Drupal 7 battle plans

Submitted by Larry on 2 February 2008 - 1:58am

So, Dries wants to know what our Drupal 7 battle plans are. I think this is the first version where I'll have explicit battle plans before hand rather than just "whatever I come up with along the way". :-) So, for those playing along at home, here's my goals for Drupal 7:

  • Move Drupal to PDO
  • Introduce a function registry
  • Begin to solve the "Data API problem"
  • Whatever I come up with along the way

Move Drupal to PDO

This should come as no surprise to anyone, especially given previous blog entries and DrupalCon presentations I've given. :-) There is little doubt at this point that PDO is the way forward for PHP database handling in general. It's not perfect, and there are stil some inconsistencies between different databases (most notably with Oracle and LOB handling), but it's a much cleaner interface than the many disparate APIs that came before it. It also offers a number of nifty features that people have either been asking for or that we could find use for.

Work on this front is about 50% complete already. I need to refactor a few things yet for easier maintenance, and then get to work on Postgres and SQLite drivers for a PDO-based extension. How these changes with affect the Schema API I am not sure yet, and that's one thing I plan to discuss with Barry Jaspan next week as part of the Data API pow-wow/sprint Palantir is hosting.

And before anyone asks, Oracle is not on my immediate radar for two key reasons: 1) It's a difficult system to support, because it requires different field handling than other database systems; 2) It's not Free/free, therefore I have no way of testing against it in the first place. My hope is to be able to offer an API behind which someone else can implement Oracle support.

Introduce a function registry

I've bounced this idea off of a few other developers, and the response so far has been positive. In Drupal 6, we introduced the concept of menu handler files, where functions called from a menu handler could live in a separate file that is included conditionally only when needed, thus decreasing the amount of code to be parsed on any given page load. (We later added it to theme functions, too.)

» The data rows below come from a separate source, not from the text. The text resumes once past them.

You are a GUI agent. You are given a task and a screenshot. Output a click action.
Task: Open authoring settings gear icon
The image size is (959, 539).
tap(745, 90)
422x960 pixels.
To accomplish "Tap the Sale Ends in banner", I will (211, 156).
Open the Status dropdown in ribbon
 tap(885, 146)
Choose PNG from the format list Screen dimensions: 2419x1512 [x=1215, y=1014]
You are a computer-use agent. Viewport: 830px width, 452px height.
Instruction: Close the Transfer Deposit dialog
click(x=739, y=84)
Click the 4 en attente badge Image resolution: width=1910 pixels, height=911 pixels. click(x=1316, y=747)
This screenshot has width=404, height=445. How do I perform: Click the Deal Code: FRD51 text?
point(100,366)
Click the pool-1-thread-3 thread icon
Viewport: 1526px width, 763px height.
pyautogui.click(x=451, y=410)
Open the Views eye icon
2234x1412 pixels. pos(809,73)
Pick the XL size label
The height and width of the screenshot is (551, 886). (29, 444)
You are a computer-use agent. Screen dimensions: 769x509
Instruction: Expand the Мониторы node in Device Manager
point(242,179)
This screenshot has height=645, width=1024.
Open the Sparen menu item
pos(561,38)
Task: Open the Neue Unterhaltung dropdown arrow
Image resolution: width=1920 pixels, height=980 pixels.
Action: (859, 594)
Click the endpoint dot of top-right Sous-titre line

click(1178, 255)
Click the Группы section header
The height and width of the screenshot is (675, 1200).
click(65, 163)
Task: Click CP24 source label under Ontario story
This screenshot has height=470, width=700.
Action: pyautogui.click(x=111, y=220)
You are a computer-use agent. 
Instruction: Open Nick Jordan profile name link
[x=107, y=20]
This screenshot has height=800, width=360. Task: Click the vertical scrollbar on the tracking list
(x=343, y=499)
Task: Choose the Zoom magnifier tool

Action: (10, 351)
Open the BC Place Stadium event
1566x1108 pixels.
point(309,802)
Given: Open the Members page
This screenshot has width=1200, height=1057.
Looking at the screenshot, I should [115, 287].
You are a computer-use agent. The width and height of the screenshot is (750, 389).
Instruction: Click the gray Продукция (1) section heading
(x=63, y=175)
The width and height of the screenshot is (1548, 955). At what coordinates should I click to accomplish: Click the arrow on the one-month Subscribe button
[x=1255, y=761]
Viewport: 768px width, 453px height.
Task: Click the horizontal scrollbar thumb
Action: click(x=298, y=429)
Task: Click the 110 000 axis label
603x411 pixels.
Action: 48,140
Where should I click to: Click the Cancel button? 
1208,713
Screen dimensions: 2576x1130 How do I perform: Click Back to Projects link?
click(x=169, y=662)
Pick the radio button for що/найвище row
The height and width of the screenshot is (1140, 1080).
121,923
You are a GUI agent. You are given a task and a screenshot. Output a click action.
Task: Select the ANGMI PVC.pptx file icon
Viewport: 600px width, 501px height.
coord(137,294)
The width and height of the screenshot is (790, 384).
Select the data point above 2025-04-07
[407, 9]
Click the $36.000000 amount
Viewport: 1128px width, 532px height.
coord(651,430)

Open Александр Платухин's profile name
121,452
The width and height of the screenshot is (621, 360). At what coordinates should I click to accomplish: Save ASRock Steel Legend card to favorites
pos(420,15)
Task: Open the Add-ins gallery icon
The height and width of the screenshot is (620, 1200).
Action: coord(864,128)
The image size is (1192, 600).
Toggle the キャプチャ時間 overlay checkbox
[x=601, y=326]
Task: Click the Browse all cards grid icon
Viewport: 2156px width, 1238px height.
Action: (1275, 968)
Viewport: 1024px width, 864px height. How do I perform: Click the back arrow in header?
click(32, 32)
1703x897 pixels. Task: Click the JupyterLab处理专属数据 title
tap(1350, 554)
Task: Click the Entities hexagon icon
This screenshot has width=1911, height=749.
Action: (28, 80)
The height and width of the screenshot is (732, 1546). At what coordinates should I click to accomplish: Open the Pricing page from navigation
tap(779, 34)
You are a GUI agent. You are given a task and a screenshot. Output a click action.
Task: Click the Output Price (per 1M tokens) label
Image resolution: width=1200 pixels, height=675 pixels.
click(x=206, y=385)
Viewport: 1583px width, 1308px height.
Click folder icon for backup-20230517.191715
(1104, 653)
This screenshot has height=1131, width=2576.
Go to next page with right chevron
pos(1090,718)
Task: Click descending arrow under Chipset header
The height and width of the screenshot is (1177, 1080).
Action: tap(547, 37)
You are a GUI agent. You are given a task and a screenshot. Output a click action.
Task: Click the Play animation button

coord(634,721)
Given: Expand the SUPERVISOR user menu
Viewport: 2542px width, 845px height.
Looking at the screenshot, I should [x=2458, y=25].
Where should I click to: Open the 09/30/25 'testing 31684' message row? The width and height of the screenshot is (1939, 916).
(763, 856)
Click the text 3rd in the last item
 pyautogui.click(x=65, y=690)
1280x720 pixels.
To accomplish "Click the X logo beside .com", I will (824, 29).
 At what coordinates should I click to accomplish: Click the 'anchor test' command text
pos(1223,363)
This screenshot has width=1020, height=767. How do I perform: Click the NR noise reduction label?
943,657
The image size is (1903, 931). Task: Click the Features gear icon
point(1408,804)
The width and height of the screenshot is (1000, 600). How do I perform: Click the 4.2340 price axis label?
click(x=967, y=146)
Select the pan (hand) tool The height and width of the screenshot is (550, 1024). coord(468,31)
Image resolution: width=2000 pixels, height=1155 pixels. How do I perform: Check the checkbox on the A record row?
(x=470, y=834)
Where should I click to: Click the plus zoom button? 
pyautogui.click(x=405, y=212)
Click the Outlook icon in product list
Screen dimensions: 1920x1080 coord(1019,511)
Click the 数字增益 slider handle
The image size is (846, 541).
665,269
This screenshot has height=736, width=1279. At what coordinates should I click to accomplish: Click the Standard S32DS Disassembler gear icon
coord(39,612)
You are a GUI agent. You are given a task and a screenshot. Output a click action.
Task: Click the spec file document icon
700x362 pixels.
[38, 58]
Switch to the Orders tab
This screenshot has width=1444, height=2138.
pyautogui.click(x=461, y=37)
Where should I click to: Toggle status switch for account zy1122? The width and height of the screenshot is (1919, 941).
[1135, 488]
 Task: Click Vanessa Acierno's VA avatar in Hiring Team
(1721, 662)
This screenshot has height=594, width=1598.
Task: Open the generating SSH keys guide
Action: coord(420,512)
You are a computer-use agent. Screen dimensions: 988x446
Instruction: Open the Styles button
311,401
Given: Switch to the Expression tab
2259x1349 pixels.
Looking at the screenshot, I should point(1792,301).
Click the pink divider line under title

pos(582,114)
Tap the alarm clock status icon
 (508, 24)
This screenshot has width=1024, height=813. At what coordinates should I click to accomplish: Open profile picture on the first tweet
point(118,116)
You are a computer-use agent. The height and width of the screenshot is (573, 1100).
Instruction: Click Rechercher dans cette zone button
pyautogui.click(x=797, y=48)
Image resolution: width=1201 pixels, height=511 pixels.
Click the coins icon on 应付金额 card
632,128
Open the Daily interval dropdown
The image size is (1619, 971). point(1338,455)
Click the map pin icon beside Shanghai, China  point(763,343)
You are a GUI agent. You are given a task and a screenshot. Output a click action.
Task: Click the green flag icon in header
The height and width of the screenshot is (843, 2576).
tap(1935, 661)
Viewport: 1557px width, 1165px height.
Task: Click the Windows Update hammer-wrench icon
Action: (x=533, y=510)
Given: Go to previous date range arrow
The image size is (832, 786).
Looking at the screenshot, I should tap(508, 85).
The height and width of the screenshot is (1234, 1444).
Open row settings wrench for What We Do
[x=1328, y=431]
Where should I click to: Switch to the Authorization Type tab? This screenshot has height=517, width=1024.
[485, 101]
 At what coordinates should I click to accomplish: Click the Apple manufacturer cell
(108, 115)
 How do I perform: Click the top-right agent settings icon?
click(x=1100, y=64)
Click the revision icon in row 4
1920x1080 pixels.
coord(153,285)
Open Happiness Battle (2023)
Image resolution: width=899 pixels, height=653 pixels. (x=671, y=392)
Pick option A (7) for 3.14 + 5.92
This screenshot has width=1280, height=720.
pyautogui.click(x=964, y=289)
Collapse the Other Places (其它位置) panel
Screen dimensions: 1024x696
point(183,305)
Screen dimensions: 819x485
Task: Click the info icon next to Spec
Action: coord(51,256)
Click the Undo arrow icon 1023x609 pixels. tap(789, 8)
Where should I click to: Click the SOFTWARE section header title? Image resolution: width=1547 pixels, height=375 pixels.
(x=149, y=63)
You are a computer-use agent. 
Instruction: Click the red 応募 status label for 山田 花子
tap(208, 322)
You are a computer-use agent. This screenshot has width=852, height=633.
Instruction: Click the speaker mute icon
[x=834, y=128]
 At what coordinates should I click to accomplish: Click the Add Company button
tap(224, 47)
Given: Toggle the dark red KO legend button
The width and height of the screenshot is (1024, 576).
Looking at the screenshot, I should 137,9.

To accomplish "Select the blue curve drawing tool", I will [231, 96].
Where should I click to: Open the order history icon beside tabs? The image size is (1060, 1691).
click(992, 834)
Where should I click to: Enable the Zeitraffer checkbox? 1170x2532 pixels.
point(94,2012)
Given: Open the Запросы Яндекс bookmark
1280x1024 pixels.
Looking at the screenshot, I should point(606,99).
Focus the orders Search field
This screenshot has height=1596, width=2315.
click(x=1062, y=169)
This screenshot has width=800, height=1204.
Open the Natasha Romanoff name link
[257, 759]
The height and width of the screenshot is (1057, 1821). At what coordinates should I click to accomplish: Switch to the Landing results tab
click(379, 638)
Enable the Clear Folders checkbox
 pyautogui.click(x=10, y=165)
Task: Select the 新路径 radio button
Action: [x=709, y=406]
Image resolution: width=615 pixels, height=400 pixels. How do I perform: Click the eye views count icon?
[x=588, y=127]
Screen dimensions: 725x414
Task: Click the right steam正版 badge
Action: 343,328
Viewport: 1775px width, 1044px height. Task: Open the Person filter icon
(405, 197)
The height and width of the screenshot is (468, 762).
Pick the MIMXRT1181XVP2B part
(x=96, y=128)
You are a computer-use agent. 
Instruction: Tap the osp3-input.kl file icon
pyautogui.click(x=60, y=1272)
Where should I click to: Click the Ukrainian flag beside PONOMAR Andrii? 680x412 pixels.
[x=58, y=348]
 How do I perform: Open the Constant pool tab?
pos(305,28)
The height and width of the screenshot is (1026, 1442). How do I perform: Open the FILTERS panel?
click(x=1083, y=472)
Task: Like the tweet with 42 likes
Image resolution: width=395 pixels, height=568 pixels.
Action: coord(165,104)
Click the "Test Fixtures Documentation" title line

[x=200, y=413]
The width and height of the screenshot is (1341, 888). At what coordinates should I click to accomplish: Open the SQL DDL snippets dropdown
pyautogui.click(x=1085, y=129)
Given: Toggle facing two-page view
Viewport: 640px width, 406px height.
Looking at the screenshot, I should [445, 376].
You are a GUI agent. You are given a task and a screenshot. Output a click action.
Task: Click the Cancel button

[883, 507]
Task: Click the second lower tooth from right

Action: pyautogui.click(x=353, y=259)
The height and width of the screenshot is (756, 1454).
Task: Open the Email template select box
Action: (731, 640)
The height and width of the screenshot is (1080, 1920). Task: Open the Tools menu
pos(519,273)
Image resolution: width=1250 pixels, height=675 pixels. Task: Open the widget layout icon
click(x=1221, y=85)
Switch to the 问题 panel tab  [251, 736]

The next step is to remove the manual declaration step. PHP is capable of parsing itself, so we can have Drupal introspect itself and build up a list of all functions or classes that are called indirectly. We can then lazy-load anything that is called indirectly: page handlers, theme functions, forms, nearly any hook, nearly any alter-function, any class or interface (which PHP 5 supports properly now, recall)... almost all of Drupal. Think of it as the love child of Drupal 6 menu-split and Karoly's old "split mode" concept.

With proper code organization, then, we can eliminate most of the bootstrap phase of a Drupal page request, which is well-documented (Yay, GHOP!) as being the slowest part of the request lifecycle because we're loading so much code that we never actually use. As a nice bonus, we also get a fully-dynamic registry of what modules implement what hooks; there's all sorts of things we could do once we know that.

I already have working proof-of-concept code in my sandbox, implemented as a module. The only catch at the moment is that it suffers from the same "death by a thousand small queries" problem as the path module currently does. Feedback on how to solve that issue is most welcome.

The Data API problem

I am far from the first person to want to tackle this issue. It's well-accepted that we need to somehow clean up our "entity systems": Nodes, Users, Files, Comments, etc. The APIs are wildly inconsistent and in current incarnations are very fragile, slow, and too-tightly-coupled to other systems like the Form API.

I have no expectation of being able to solve this challenge alone, of course. That's why next week several Drupal developers will be camping out in the conference room at Palantir.net here in Chicago to see if seven heads are better than one in establishing long-term battle plans for data handling. The guest list includes Larry Garfield, Barry Jaspan, Karoly Negyesi, Karen Stevenson, Yves Chedmois, Moshe Weitzman, and Nedjo Rogers. That is, six really smart luminaries of the Drupal world plus me. :-) Afterward, Karoly and I will be spending some quality time together to try and hash out code along whatever lines we come up with at the data-sprint.

Expect a full run-down on what we're able to accomplish (if anything) in Boston. You are going to be there, right?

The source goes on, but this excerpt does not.